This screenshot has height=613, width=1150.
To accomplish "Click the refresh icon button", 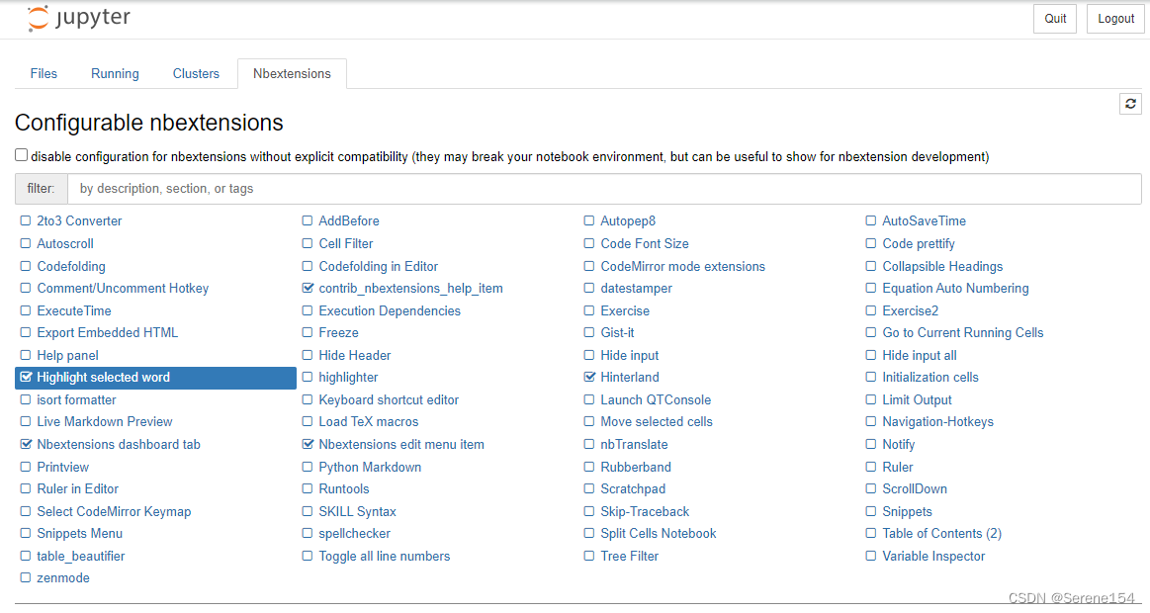I will pos(1131,103).
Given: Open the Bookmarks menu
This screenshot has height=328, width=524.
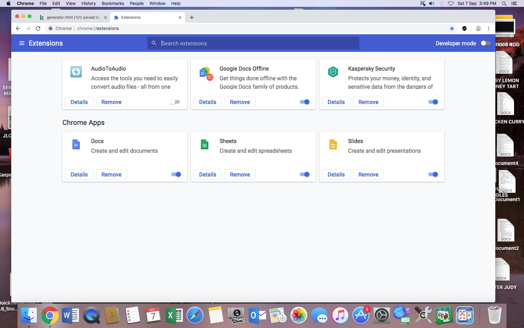Looking at the screenshot, I should point(113,3).
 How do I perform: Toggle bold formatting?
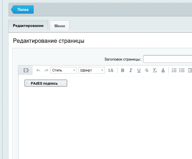coord(123,70)
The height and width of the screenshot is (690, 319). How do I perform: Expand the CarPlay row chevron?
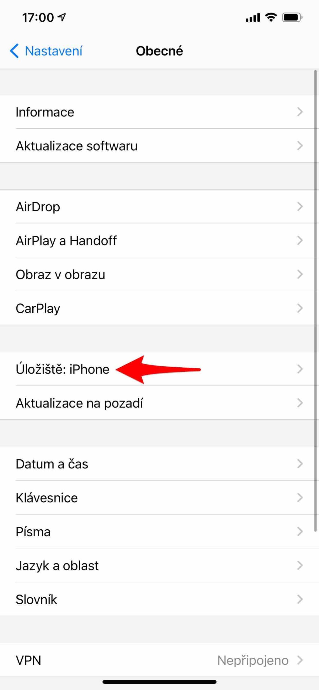point(300,308)
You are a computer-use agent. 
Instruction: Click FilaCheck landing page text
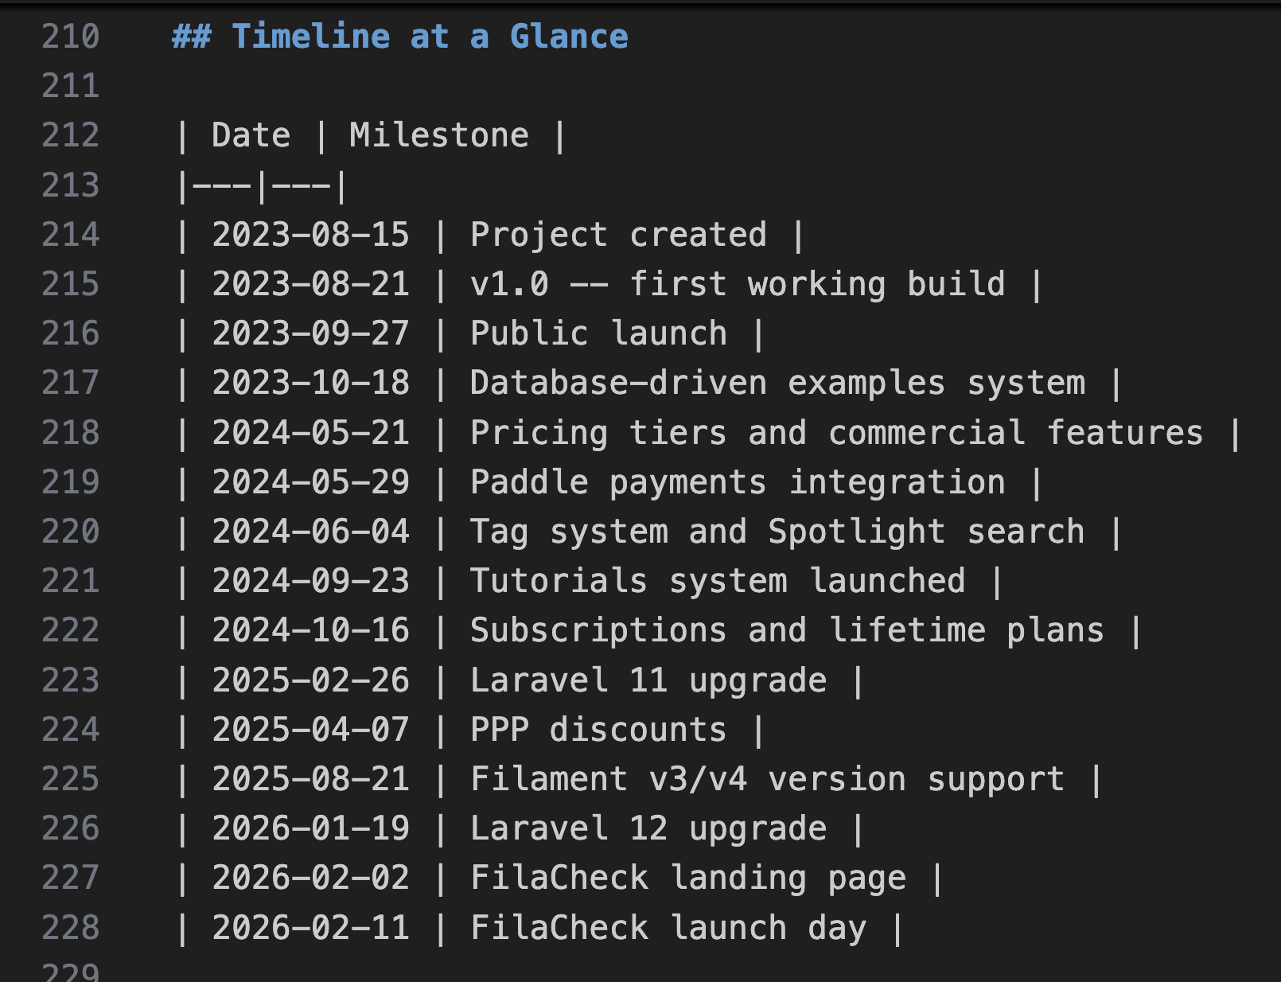click(688, 878)
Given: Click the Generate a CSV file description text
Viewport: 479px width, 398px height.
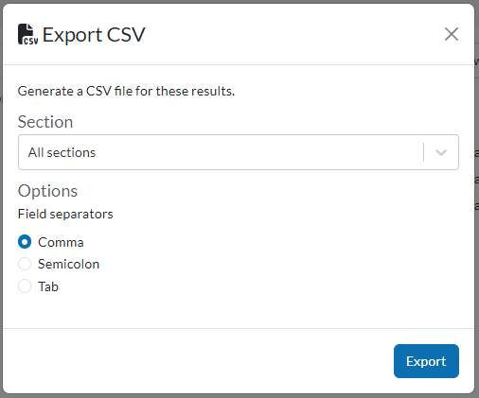Looking at the screenshot, I should click(x=126, y=91).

+===+

> _TASK DETAILS_
Start with the line above containing "The height and" and end with the line containing "Given: Click the". Set down that stretch exactly, without any pictures.

> _WORKED SOLUTION_
The height and width of the screenshot is (690, 319). How do I perform: Expand the CarPlay row chevron?
point(300,308)
You are a computer-use agent. 
Instruction: Click FilaCheck landing page text
click(688, 878)
Given: Click the Generate a CSV file description text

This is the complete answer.